I have sent a patch to fix this on Linux ping. It has not yet been applied to upstream.

Oracle database

If time was set backwards then Oracle would reboot the machine. Really. (bug ID seems to be 5015469)

When a leap second is inserted into the official time, such as 2008-12-31 23:59:60, all the other clocks are suddenly fast, and therefore adjust themselves backwards. On newyears day 2009 many people woke up to their Oracle servers having rebooted. Not simply shut down the oracle process, but actually rebooted the server.

Cloudflare DNS

Due to using Go time.Time() (in other words gettimeofday()) Cloudflare measured negative periods at the end of 2016 leap second and crashed.

This is about as bad as Oracle’s bug, and would have been triggered by any NTP glitch on their end.

F5

F5 BigIP load balancers seem to cut all active connections when time is set backwards. So if you use two NTP servers that don’t have the same time, all your connections will be cut when your load balancer flips back and forth between the two upstream times.

Me

At least arping and gtping didn’t handle this properly and could in some cases (not always) act like Linux ping. I have fixed both of them and it’ll be in the next version. I had put off fixing them because I wanted a solution that solved packet timings as well as packet scheduling, but at least with arping that doesn’t seem possible due to the libpcap issue mentioned above.

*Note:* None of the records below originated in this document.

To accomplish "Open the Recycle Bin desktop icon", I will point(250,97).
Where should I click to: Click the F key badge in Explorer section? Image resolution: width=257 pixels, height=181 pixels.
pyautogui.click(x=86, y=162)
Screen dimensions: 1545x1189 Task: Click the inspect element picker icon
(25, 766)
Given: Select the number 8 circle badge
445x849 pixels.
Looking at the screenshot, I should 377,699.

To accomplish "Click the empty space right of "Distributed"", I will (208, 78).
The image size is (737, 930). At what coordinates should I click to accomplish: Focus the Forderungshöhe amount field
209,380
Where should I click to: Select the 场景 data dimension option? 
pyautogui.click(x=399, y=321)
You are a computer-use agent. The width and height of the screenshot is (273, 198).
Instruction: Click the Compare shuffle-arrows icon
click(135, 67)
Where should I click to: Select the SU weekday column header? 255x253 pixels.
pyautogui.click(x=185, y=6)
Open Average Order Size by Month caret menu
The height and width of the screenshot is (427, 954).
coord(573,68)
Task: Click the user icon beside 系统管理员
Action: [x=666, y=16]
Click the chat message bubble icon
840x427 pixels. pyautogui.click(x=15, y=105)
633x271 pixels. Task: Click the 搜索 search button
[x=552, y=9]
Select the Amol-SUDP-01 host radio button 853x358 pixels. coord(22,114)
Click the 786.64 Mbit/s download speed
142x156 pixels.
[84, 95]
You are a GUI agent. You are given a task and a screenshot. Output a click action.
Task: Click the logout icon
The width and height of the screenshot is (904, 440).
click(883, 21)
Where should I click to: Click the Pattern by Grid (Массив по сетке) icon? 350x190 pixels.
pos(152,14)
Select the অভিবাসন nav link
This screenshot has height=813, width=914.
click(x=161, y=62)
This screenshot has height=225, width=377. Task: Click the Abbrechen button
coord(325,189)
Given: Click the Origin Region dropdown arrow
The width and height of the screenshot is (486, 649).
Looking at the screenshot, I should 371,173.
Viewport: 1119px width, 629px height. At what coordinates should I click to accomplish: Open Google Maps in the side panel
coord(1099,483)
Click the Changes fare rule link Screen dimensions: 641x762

GTPing should now have this solved perfectly, and ARPing should only show incorrect times for replies when the wall clock changes or drifts, but the scheduler should still send one packet per interval.

Everyone else?

I’d be surprised to see any program handling this correctly. Please let me know if you find one.

Exception

If a wall-clock time is all you can get (such as from libpcap), then you’re gonna have to use that. But you don’t have to like it. And avoid wall time where at all possible.

Unrelated note

When I turn on the GPS I have in my car after it’s been off for too long it asks me where I am and what time and date it is. Why would a GPS possibly want to ask me those things? Telling me where I am and what time it is is what it was made to do.

Update

As a couple of people have pointed out there is a “right” answer to this. It’s not a problem for newer GPS units, but there it is.